No VT/VF was seen in any group during the stabilization period in which hearts were perfused with Tyrode's solution. Upon reperfusion, 3 out of the 16 (19%) wild-type mice developed VT but no VF. In epsilonPKC antagonist group, in which epsilonPKC activity was downregulated, 10 out of 13 (76.9%) TG mice developed VT, of which six (46.2%) degenerated into sustained VF upon reperfusion. Interestingly, in epsilonPKC agonist mice, in which the activity of epsilonPKC was upregulated, no VF was observed and only 1 out of 12 mice showed only transient VT during reperfusion. During ischemia and reperfusion, CaiT decay was exceedingly slower in the antagonist mice compared to the other two groups.
Moderate in vivo activation of epsilonPKC exerts beneficial antiarrhythmic effect vis-a-vis the lethal reperfusion arrhythmias. Abnormal CaiT decay may, in part, contribute to the high incidence of reperfusion arrhythmias in the antagonist mice. These findings have important implications for the development of PKC isozyme targeted therapeutics and subsequently for the treatment of ischemic heart diseases.

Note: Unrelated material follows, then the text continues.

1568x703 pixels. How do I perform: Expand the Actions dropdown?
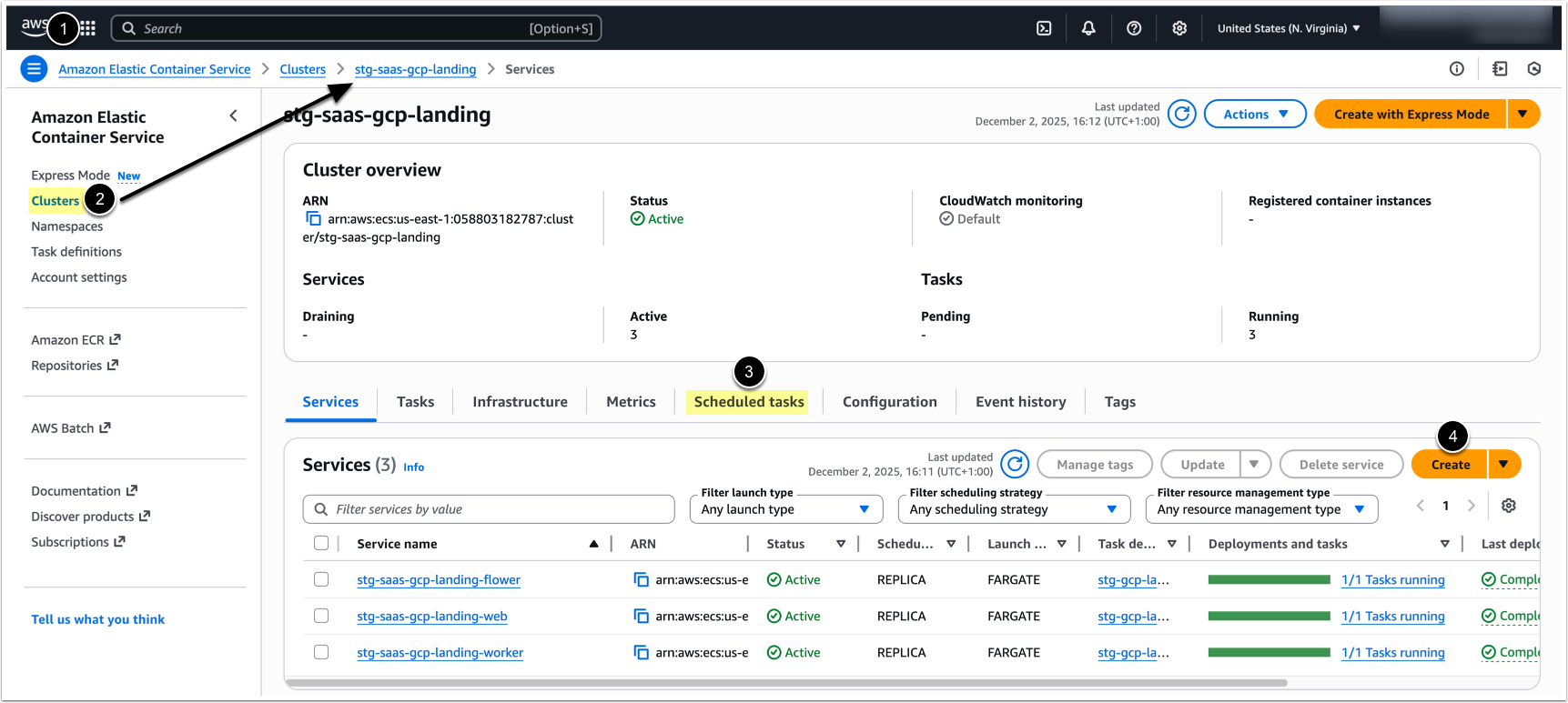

缺血性心脏病会增加恶性室性心动过速(VT)、颤动(VF)和心源性猝死的风险。蛋白激酶C(PKC)ε激活已被证明可改善缺血/再灌注心脏的血流动力学。然而,关于ε PKC在再灌注心律失常中的作用知之甚少。在此我们表明,ε PKC激活具有抗心律失常作用,而其抑制则具有促心律失常作用。
对来自ε PKC激动剂(ε PKC激活)、拮抗剂(ε PKC抑制)转基因(TG)和野生型对照小鼠的Langendorff灌注离体心脏进行30分钟稳定期、10分钟全心缺血和30分钟再灌注处理。使用光学映射技术在37℃同时记录动作电位(APs)和钙瞬变(CaiT)。在再灌注期间评估VT和VF的发生率。
在用Tyrode溶液灌注心脏的稳定期,任何组均未观察到VT/VF。再灌注时,16只野生型小鼠中有3只(19%)发生VT,但无VF。在ε PKC拮抗剂组中,ε PKC活性下调,13只TG小鼠中有10只(76.9%)发生VT,其中6只(46.2%)在再灌注时恶化为持续性VF。有趣的是,在ε PKC激动剂小鼠中,ε PKC活性上调,未观察到VF,12只小鼠中只有1只在再灌注期间仅表现出短暂VT。在缺血和再灌注期间,与其他两组相比,拮抗剂小鼠中的CaiT衰减极其缓慢。
相对于致命的再灌注心律失常,体内适度激活ε PKC可发挥有益的抗心律失常作用。异常的CaiT衰减可能部分导致拮抗剂小鼠中再灌注心律失常的高发生率。这些发现对PKC同工酶靶向治疗药物的开发以及随后对缺血性心脏病的治疗具有重要意义。